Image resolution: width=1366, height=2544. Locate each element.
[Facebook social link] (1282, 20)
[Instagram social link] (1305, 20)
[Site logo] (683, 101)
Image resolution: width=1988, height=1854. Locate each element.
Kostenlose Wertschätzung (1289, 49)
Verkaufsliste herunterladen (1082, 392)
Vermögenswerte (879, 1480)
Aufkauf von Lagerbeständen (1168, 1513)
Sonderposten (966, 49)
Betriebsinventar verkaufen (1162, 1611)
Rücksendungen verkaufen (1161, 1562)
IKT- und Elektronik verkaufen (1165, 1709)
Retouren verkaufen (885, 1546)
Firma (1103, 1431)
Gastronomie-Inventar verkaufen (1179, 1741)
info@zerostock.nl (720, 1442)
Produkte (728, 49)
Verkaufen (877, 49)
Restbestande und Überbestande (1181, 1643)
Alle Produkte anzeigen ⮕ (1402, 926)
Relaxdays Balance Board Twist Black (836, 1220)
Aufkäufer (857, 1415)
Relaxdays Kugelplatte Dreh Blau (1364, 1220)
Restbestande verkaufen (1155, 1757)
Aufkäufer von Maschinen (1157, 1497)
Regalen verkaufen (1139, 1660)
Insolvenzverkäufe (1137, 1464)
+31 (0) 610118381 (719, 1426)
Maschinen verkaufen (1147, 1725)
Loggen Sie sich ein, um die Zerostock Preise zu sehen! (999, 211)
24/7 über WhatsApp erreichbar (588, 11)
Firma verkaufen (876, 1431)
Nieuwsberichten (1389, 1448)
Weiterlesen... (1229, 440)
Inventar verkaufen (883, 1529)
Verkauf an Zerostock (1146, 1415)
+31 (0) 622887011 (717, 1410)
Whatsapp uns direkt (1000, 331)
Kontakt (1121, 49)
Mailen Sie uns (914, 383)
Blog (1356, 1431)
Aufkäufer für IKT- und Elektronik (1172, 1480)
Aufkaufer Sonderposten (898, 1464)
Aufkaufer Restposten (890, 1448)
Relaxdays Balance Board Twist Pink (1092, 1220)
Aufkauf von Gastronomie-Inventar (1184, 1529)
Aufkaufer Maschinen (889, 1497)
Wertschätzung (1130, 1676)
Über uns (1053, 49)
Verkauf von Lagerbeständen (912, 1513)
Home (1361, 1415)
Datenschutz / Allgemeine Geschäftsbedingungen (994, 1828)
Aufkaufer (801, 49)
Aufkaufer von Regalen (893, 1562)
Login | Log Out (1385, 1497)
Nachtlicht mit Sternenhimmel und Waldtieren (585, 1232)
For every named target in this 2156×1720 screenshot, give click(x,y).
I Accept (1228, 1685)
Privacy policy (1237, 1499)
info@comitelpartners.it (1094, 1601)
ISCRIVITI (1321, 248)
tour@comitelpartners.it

=====

_WORK INSTRUCTIONS_
Please transcribe the records exactly from their first line through the line holding "Kostenlose Wertschätzung (1289, 49)", and leave out all others.

_RESULT OF THE EXERCISE_
Image resolution: width=1366, height=2544. Locate each element.
[Facebook social link] (1282, 20)
[Instagram social link] (1305, 20)
[Site logo] (683, 101)
Image resolution: width=1988, height=1854. Locate each element.
Kostenlose Wertschätzung (1289, 49)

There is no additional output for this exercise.